Well, October 24th arrived and the day was
beautiful with a great forecast until Sunday evening. Chip and I loaded up the camper and headed
north. I remember praying “Lord, please
make this hunt easy!’ Then I realized that not everything in life is easy. Building a relationship with someone is not
always easy. Continuing to build my
relationship with God takes work on my part.
He is always there waiting, but I neglect to take time for Him. So Chip and I discussed that. It was about a five hour trip and I must
admit that I did take a Lorazepam to help me through the day. We reached our normal camp sight and set up
camp. (I needed some comfort
zone.) We unloaded the four-wheeler and decided to look around for elk.
I had the time of my life.
(I do have to say that the 215+ miles that I walked around our deck
since February sure helped me on this trip.) We walked over to a neat place
where we could sit and just look for miles and miles. We walked up and down
hills and the thought I had was now that I have a Garmin wristband, I need to
walk up the hill to get our mail and then back home to prepare myself for the
next hunt.
On Friday we took the four-wheeler and went west, then south
and then we took the pickup and went into town for an appointment. It was cancelled because the lady called in
sick. So I said hello to one of my past students and we went back out to the
campsite. We sat by the camper and
watched headlights coming toward us from all directions.

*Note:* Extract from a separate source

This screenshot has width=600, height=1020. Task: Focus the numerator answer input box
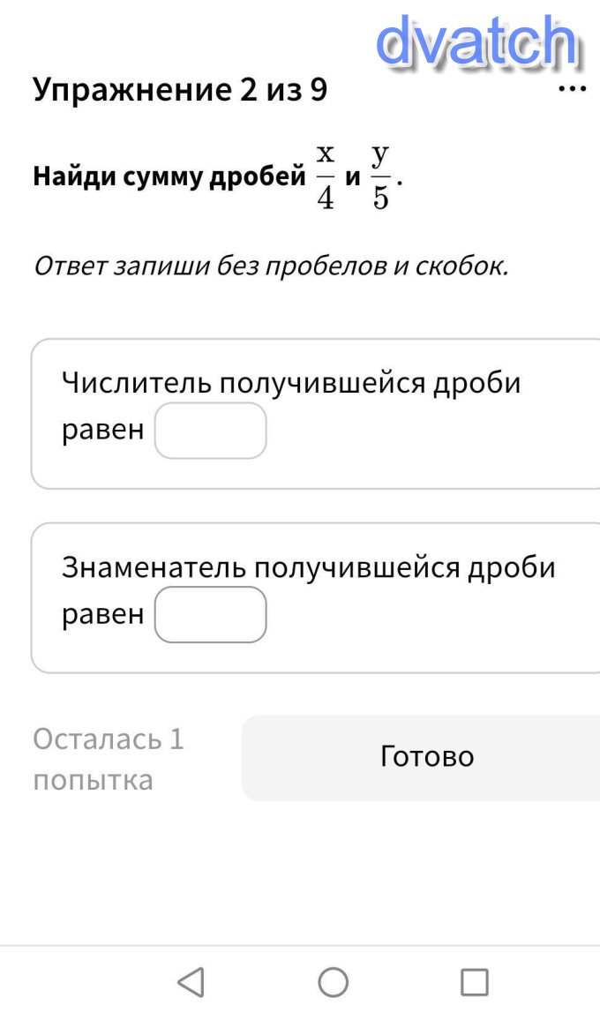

The only time that I was stressed was when I thought that I
had to kill an elk. I had a coveted tag,
one that many people have put in for for years and have not been drawn. I had received my second chance. Then I would remember that I was having a
successful hunt because I was truly enjoying myself with my husband. “It isn’t
the kill that makes the hunt successful.”
I am planning on putting in again for an elk tag just so that I can
spend time in that area again. The good news is that I can go with Chip on his
archery hunt and I won’t even have to think about killing an elk.
I have learned to like snow again. I have enjoyed being snowed in a few times on
the ranch already this year. Am I ready
to be mudded in or snowed in up in the Missouri Breaks? Probably not for more than a day or possibly
two. Besides, it was a little chilly up
there between 5 A.M to 8 A.M.
The best times of the hunt were the discussions with my
husband, the four-wheeler rides and enjoying all of God’s creations.